I was making coffee and getting my day started when the phone rang again, which is just weird. No one calls us in the morning, and rightly so - if we're not at work or in class, we're asleep - and three calls in one morning is an awful lot. It was Sue, my boss from last year!
As it turns out, the work-study people took until this past Monday to even get her my resume, and haven't been returning her phone calls to make sure it's okay to hire me again. She decided to call me up anyway so I wasn't worrying that she hated me (which, you know, I might have been, a little) and have me come in for an interview so that we can say I interviewed, and can I come in this afternoon for a chat?
So I went in and we talked about the position, and how much I'd like to help out with the many little tasks going on in the world of UNB archaeology these days. The short list seems to include publishing papers on the conference last semester, helping to set up a new lab space on campus (a replacement for my closet last year; this one has six rooms! and a kitchen!), and cleaning more flakes, plus whatever Dr. Black has kicking around in his queue of things for students to do. I'm excited, she's happy to have me back, at this point it's all on the university to say yea or nay. My fingers, toes, and eyes are crossed, and I'm encouraging the cats to, too.

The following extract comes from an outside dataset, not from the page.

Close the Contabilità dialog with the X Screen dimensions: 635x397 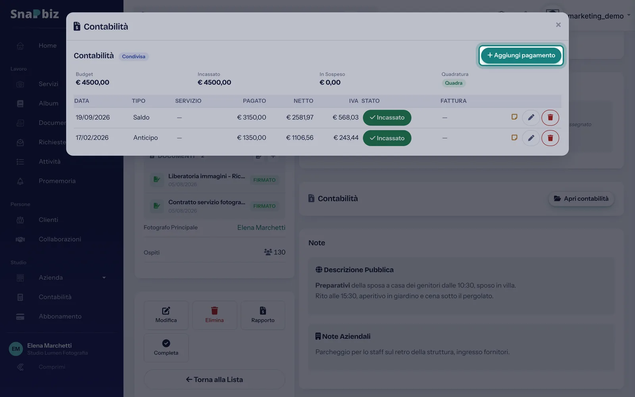[x=558, y=25]
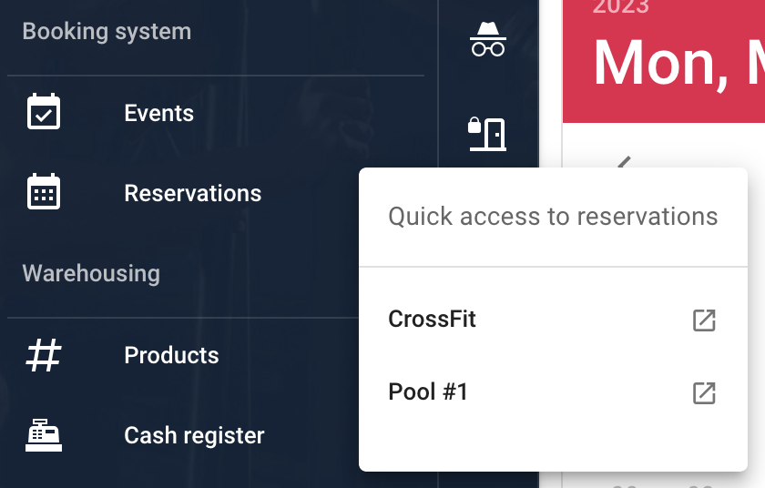The image size is (765, 488).
Task: Click the Reservations calendar grid icon
Action: pos(44,191)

2. Also in the world of jobs, Sean has had a second conversation with his work-study boss at the library about potentially working there over the summer, depending on budget. It sounds to me like it's a question of how much they can pay him for how many hours, more than whether it can happen at all, but I might be overly optimistic. He's so excited about it, though - he really likes his job, tedious as it may be.

3. Oh, and after my conversation with Sue, Stu stopped by to tell me he got the job with the Rogue right after the hiring woman called me. Jobs for everyone!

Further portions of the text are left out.